-- Text shown follows --
Jason @ 00:38:44Inconclusive
venture
A significant share of late-stage venture-backed companies valued at $1B+ as of early 2022 will exit at prices that merely return invested capital to their most recent investors, rather than generating the 3–4x returns those investors typically target.
I think it's going to be a lot of these pushes where I don't know what is it in blackjack, David, when you're playing those three hands and you get a push like and it's like, okay, I'm going to live to fight another handView on YouTube
Explanation
There isn’t enough realized exit data yet on the 2020–2022 late‑stage/$1B+ cohort to say whether “a significant share” have ultimately produced only capital-back outcomes for their last-round investors.
Key points:
- The unicorn herd that existed around early 2022 is still largely un-exited. A TechCrunch/Aileen Lee update in Jan 2024 notes that about 93% of current unicorns are still “papercorns” (privately valued with no exit yet), and only about 7% had exited versus ~66% at a similar stage a decade earlier.(techcrunch.com) That means we simply don’t observe final exit prices for most of the companies Jason was talking about.
-- Text shown concluded --
-- Data below follows --
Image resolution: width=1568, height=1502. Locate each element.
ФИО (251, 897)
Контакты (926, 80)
-- Data below concluded --
**Work task 1**
Print, word for word, the part of the text on late-stage venture exits that opens with the words containing "I think it's" and closes with "their last-round investors.".
**Work task 2**
Continue the text on late-stage venture exits from where it stops.

**Task output 1**
I think it's going to be a lot of these pushes where I don't know what is it in blackjack, David, when you're playing those three hands and you get a push like and it's like, okay, I'm going to live to fight another handView on YouTube
Explanation
There isn’t enough realized exit data yet on the 2020–2022 late‑stage/$1B+ cohort to say whether “a significant share” have ultimately produced only capital-back outcomes for their last-round investors.

**Task output 2**
- Stanford’s Venture Capital Initiative (Ilya Strebulaev) finds that, across a large sample of U.S. unicorns over multiple cycles, the average unicorn exit still returns a large multiple of capital raised (around 31x), and only about 6% of unicorns in their dataset exited below the total capital they had raised.(linkedin.com) That historical pattern does not yet show a broad regime where most late-stage investors merely get their money back.
- However, more recent data do show serious stress in the 2021–2022 vintages: Carta and WSJ report that more than 90% of U.S. venture funds raised in 2021 have made no distributions three years in, with median IRRs negative, largely because exits collapsed after the 2021 boom.(wsj.com) This supports Jason’s directional concern (late-stage deals from that period are underperforming expectations) but doesn’t yet quantify realized exit multiples.
- Post‑COVID unicorn exit multiples have compressed sharply (Stanford data show exit‑to‑capital ratios falling from ~15x in 2021 to roughly 4–6x in recent years), but even those lower figures are still above mere return-of-capital levels.(linkedin.com) Again, this is at the whole‑company level and not specifically for the last private round.
- Secondary-market and private-mark data indicate that a large share of unicorns are now valued below both $1B and their peak private valuations (e.g., ~40% of U.S. VC‑backed unicorns trading below $1B in secondaries; over 80% trading below their 2021–2022 highs), showing that many late-stage positions are underwater on paper.(economictimes.indiatimes.com) But that still does not tell us how many ultimate exits will clear at or just above the last round’s price versus recovering to provide 3–4x returns.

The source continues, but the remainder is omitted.